E se non ci fossero luoghi deputati allo sport?

 

Se ogni spazio “abbandonato”, inutilizzato, o destinato ad altro, potesse essere trasformato in una possibilità di movimento?

Questo il punto di partenza di #facciamoci SPAZIO” per riprenderci luoghi, aree, ambienti che ci appartengono come cittadini.

Riappropriarsi degli spazi, gestirli collettivamente, organizzare bisogni differenti rendendo il territorio una risorsa per tutti.

La problematica delle aree “urbane”che potrebbero essere messe a disposizione della collettività, è una questione che da anni emerge nelle ricerche sui numeri dello sport, pubblicate periodicamente a cura dell’ISTAT.

E’ infatti un dato intuitivo, che la difficoltà di accesso agli impianti (banalmente per questioni di distanza), così come l’esistenza di molte aree pubbliche, che potrebbero essere vissute per l’attività sportiva, ma che sono abbandonate o impraticabili, siano dei fattori che scoraggiano, non solo l’avviamento allo sport ma il movimento in genere.

Come è evidente, che siano le periferie, così come le aree geografiche con un gap socio-economico più elevato, a pagarne il prezzo. Ma neanche le regioni più “ricche” sono esenti dal problema, che resta strutturale del sistema italiano, in cui fatica ad emergere una cultura del benessere sociale, che metta al centro il territorio come bene fruibile e luogo di aggregazione.

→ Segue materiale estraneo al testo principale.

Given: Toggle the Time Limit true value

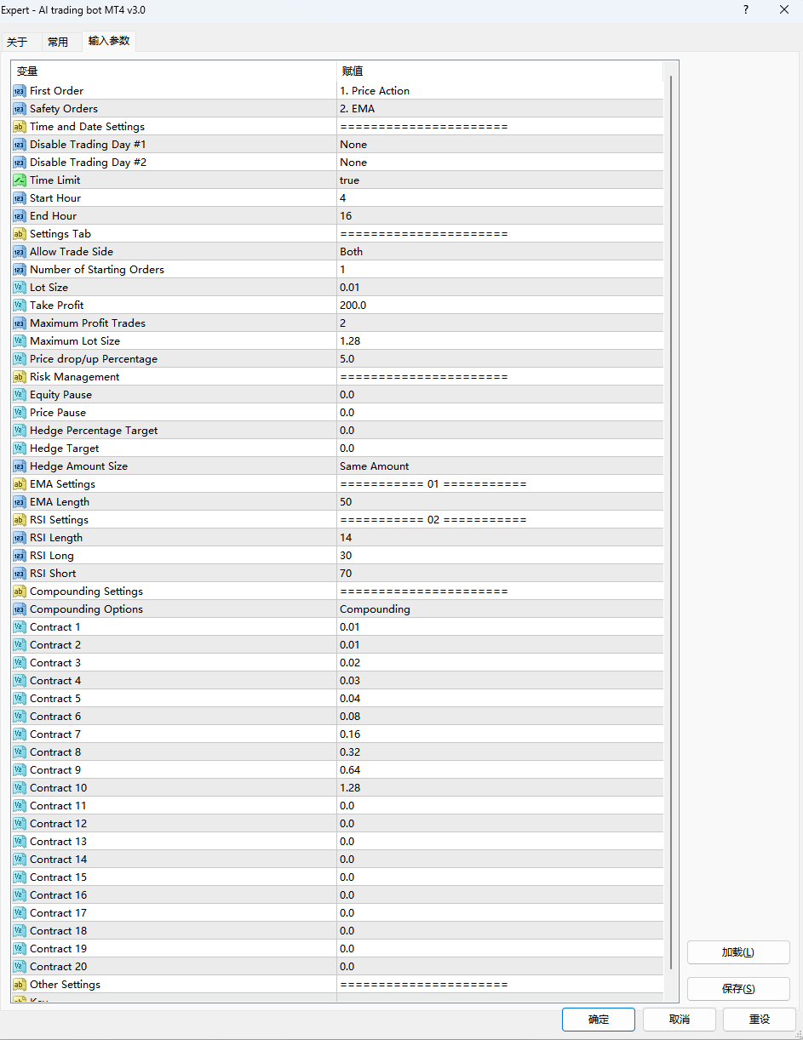Looking at the screenshot, I should (349, 180).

Con questo presupposto il progetto “#facciamoci SPAZIO” prevede di prendere in considerazione due estremi del territorio italiano, una zona “ricca”, per definizione, del nord, il Friuli Venezia Giulia e una zona del sud che rappresenti il punto di partenza opposto, la Sicilia. Ovviamente questi stereotipi sono funzionali a costruire un modello organizzativo che ci aiuti nella misurazione dell’impatto delle azioni previste. Per non lasciare che l’intervento sia “momentaneo” il progetto prevede l’avviamento a discipline meno praticate, proprio perché spesso meno accessibili, nelle aree riqualificate.